75: BUNSEN, E. VON,

Schriftsteller (1819-1903). E. Brief mit U., dat. "Hotel de Russie" (Rom), 7. 2. 1868 und drei Manuskripte in Anlage von anderen Händen, um 1868. Gr.-4º (28,4 x 22 cm – Brief) und Gr.-Fol. (35,7 x 22 cm). Doppelbl. mit 4 Seiten Text (Brief), 15 nn. Bl. (Manuskripte). Beschäd. Fadenbindung d. Zt., Deckblatt beschriftet: "P. Friedrich Karl" und "von von Bunsen". (134)
Schätzpreis: 300,- €


Ein Begleitschreiben zur Übersendung dreier Anlagen mit einigen inhaltlichen Erörterungen an den preußischen Prinzen und Generalfeldmarschall Friedrich Karl von Preußen (1828-1885). Dieser war an der Orientalistik interessiert und offenbar auch sehr an den Wurzeln der christlichen Religion. – Der Brief beginnt mit der Aufzählung der beigefügten Unterlagen. Das erste Manuskript "Gedanken zur Widerlegung der Reformations-Predigt in der Schloßkirche zu Coblenz, am 3. November 1867" wurde offenbar niemals veröffentlicht. Bunsen hat die Handschrift am Ende des Briefes zurück erbeten, da er "sie ohne Concept geschrieben" habe – was offenbar auch erfolgt ist. – Der zweite Posten war eine gedruckte Rezension über sein "erstes Werk" ("Hidden Wisdom of Christ", 1865), der dritte ein Exemplar von "The Keys of St. Peter", seines zweiten publizierten Werks, das er bescheiden als "zusammengedrängte Uebersicht die Geschichte der Keniter enthaltend" bezeichnet. Er könne die Lektüre mit Ausnahme der Vorrede und der Einleitung nicht empfehlen, zumal er ein "umfassendes Werk in deutscher und französischer Sprache" vorbereite. Es folgt eine fast zwei Seiten lange Zusammenfassung der Thematik, die er darin "geschichtlich auszuführen bestrebt" sei. Die angehängten englischen Manuskripte, überschrieben mit "Preface" und "Introduction" sind die zur Lektüre empfohlenen Vorstücke aus "The Keys of St. Peter", wahrscheinlich von einem Kanzlei-Kopisten des Prinzen aus dem Buch angefertigt (3 Bl. und ein leeres).

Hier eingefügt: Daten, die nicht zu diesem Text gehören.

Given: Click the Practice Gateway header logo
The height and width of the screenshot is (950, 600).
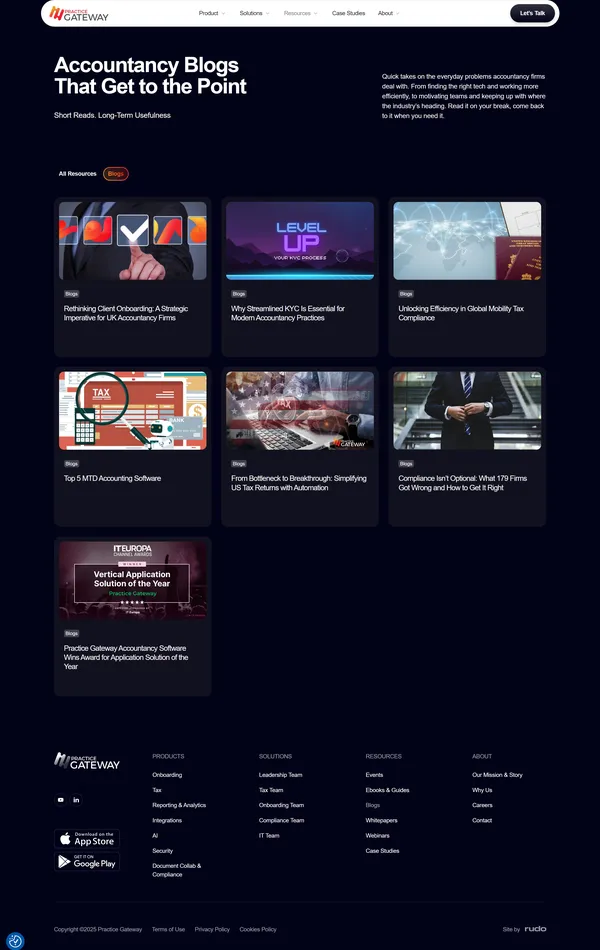Looking at the screenshot, I should click(x=79, y=14).
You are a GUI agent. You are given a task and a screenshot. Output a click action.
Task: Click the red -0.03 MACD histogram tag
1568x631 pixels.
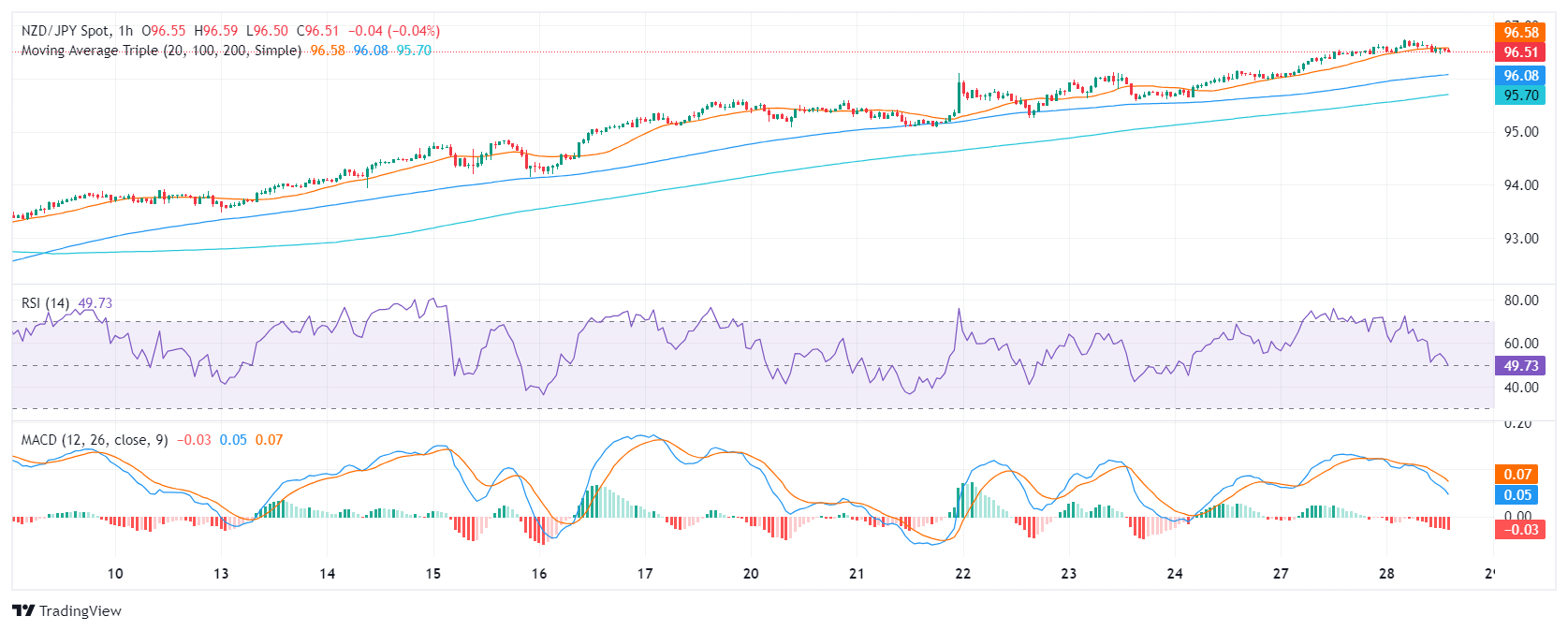click(1520, 530)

Von der Hand eines professionellen Schreibers wohl ebenfalls das folgende Manuskript, das sich grundsätzlich mit den tradierten Grundlagen der christlichen Glaubenslehre, dem Zusammenhang mit dem alten Testament und dem Papsttum auseinandersetzt (7 Bl.). Darin dürfte Bunsen, der Sohn eines preußischen Diplomaten am Vatikan war, seine wesentlichen Überzeugungen zusammenfassen. Die Schrift ist in dieser Form nicht publiziert, insofern von großer Bedeutung, gehörte aber wohl nicht zu den Beilagen unseres Briefs und muss später hinzugekommen sein. Der letzte Abschnitt ist überschrieben: "Was noth thut. Wiedereinführung allgemeiner Concilien unter Vorsitz des Pabstes" sowie die allgemeine Anerkennung desselben als höchste kirchliche Instanz – Bunsens Positionierung im Kulturkampf, der um diese Zeit (1865/70) voll im Gange war. Bezeichnenderweise ist hier die päpstliche Position dargelegt, die Bunsen vertreten und begründet hat, während der preußische Adressat (sicherlich) auf der Gegenseite gestanden hat.

Bei den lose beiliegenden Ausführungen zum sogenannten "Brief an Diognet", einer Schrift aus dem nachapostolischen Zeitalter, ebenso wie zu der "Hirt des Hermas" genannten Schrift, dürfte es sich um Zusammenfassungen aus der Forschung über frühchristlches Schrifttum im mittleren 19. Jahrhundert handeln, an der sich auch Bunsen lebhaft beteiligt hat (siehe z. B. Lechler, Das apostolische und das nachapostolische Zeitalter, Stuttgart 1857). – Tls. mit Randläsuren und kleinen Einrissen, Deckblatt mit Klebstreifenspur, Ränder etw. gebräunt, stellenw. leicht fleckig. – Interessantes Dokument zur Kirchengeschichte.